When we hear, then, that Obama's appointees magically evade the ever-burgeoning burden of the Income Tax that the rest of us are forced to bear; that they seem to feel that policepersons are but peons, mere putty in their all-but-omnipotent hands; that members of Congress (not to mention the Executive Branch) will excuse themselves from the healthcare rationing system from which no average American will be allowed to escape; that Planned Parenthood continues to violate existing legal restrictions on the commission of abortion, like informed consent provisions and mandatory reporting of statutory rape with all but impunity (see, for example, the courageous investigative work of Lila Rose and a report by Dr. Patti Giebink, "Sious Falls Planned Parenthood Must Obey the Law," dakotavoice.com, July 27, 2009); then it's time for those among us still placidly insisting that "it can't happen here" to wake up and smell the Zyklon-B. And that, in short, is why Barack Obama must be legally compelled to produce his long-form birth certificate or its functional equivalent, whether it turns out that he emerged from the womb in Honolulu or anywhere else.


[1]  Sunday, August 3, 1941, Sermon of Bishop Clemens von Galen, in The Bishop and the Nazis: The Documents in the Case, trans. and ed.

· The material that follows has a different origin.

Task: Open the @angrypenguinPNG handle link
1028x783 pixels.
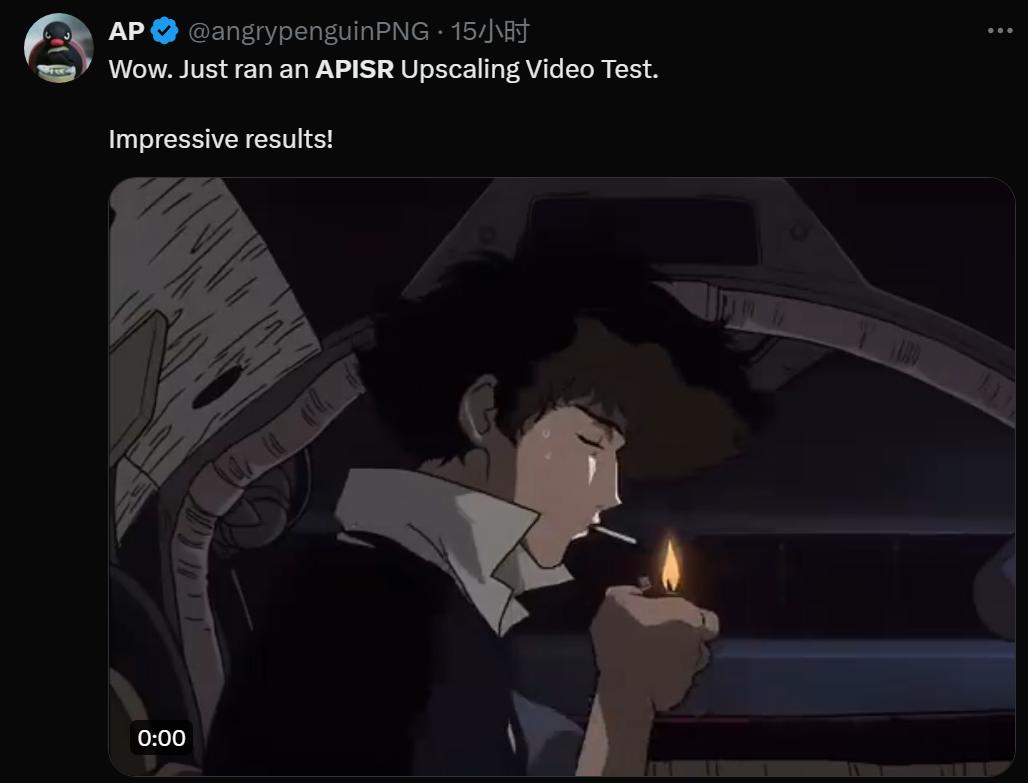Action: tap(308, 31)
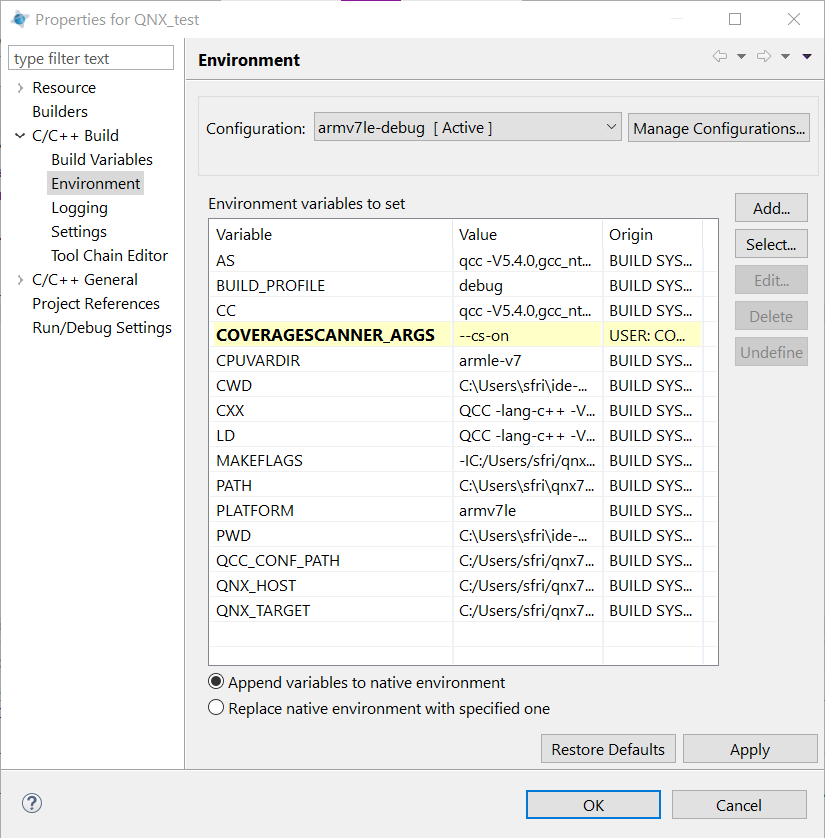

Patrick Smith (London: Burns Oates, 1943), pp. 41.

[2]  Quoted in "Right Wing U.S. conspiracists question Obama's birth certificate" by Leonard Doyle, www.telegraph.co.uk, July 25, 2009.

[3]  Quoted in Lynne, Diana, Terri's Story: The Court-Ordered Death of an American Woman (Nashville: WND Books, 2005), p. 83

[4]  Quoted in "Priest tells Vatican academy Obama's policies lead to totalitarianism" by Carol Glatz, www.catholicnews.com, May 11, 2009

[5]  Lifton, Robert Jay, The Nazi Doctors: Medical Killing and the Psychology of Genocide. (New York: Basic, 1986), p. 16

[6]  Ratzinger, Joseph. "The Problem of Threats to Human Life." Address to the Extraordinary Consistory of Cardinals, in L'Osservatore Romano, no. 14, April, 1991, pp. 2-4.

[7]  English translation copyright 1975 by Robert L. Sassone

[8]  "Ginsburg: I thought Roe was to rid undesirables," WND.com, July 8, 2009.

[9]  August 3, 1941 sermon of Bishop Clemens von Galen, in The Bishop of Münster and the Nazis: The Documents in the Case, trans. and ed. Patrick Smith (London: Burns Oates, 1943), pp. 43-4

[10]  Pawelczynska, Anna. Values and Violence in Auschwitz: A Sociological Analysis, trans. Catherine S. Leach (Berkeley: University of California Press, 1979), p. 8.